Regarding the actual content, there is only one flaw I noticed:
"Any states of affairs to be requested of an omniscient, omnipotent, subject conceived of as orchestrating everything in accordance with its omniscience are states of affairs that are either going to happen whether or not the requests are made or are states of affairs that are not going to happen whether or not the requests are made."
While it is technically correct that prayer cannot change God's mind, the implication that prayer is incompatible with God's nature and necessarily does nothing is not correct. It is still a possibility that God, who foresees whether or not a subject will pray, decides that in case of a request being made, he will grant it, such that both the request and subsequent future are part of his plan. From God's point of view this is rather nonsensical, but since the human subject does not know God's will, praying can be regarded as sort of a Pascal's wager. It might facilitate the desired future. But then again, it might not, and since God's existence is disproven anyway, it is still a pointless endeavour either way, but for intellectual rigour's sake, this caveat could have been addressed, in my opinion.

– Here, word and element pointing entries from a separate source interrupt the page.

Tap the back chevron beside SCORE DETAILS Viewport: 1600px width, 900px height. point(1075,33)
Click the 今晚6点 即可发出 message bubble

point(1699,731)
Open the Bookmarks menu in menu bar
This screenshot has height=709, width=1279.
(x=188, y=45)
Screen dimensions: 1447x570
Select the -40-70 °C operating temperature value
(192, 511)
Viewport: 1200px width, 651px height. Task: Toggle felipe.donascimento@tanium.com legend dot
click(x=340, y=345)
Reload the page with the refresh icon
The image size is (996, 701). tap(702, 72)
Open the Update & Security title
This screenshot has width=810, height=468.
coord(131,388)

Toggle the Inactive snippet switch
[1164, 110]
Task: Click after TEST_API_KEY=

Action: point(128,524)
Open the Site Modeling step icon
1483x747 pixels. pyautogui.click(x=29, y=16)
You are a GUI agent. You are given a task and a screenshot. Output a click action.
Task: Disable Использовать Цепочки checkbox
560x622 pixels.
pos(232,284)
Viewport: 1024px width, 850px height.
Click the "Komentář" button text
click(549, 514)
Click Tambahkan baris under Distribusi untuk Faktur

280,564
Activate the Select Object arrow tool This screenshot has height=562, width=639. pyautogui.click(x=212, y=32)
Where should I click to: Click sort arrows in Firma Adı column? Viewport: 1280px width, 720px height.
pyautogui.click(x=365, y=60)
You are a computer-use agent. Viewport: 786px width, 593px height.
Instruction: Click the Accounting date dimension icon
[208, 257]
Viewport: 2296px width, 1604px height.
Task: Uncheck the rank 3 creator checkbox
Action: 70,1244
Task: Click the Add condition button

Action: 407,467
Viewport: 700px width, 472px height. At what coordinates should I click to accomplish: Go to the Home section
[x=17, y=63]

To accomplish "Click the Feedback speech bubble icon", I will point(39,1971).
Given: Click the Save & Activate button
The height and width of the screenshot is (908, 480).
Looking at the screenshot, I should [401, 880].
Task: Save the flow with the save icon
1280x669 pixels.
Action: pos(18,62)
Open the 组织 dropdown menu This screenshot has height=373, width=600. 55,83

Another minor criticism I have is that section one and two are entirely unrelated and lack the sort of continuum one expects from a unitary piece of work. Despite the book's density it is also still quite short and I would have loved a treatment of a wider range of related topics.
Finally, the presentation is not particularly aesthetically pleasing. Times New Roman was chosen as a font and all text is aligned to the left (Paperback version).
Altogether the few pieces of criticism are far outweighed by the exquisite writing and pristine application of rationality and logic. A terrific pleasure to read.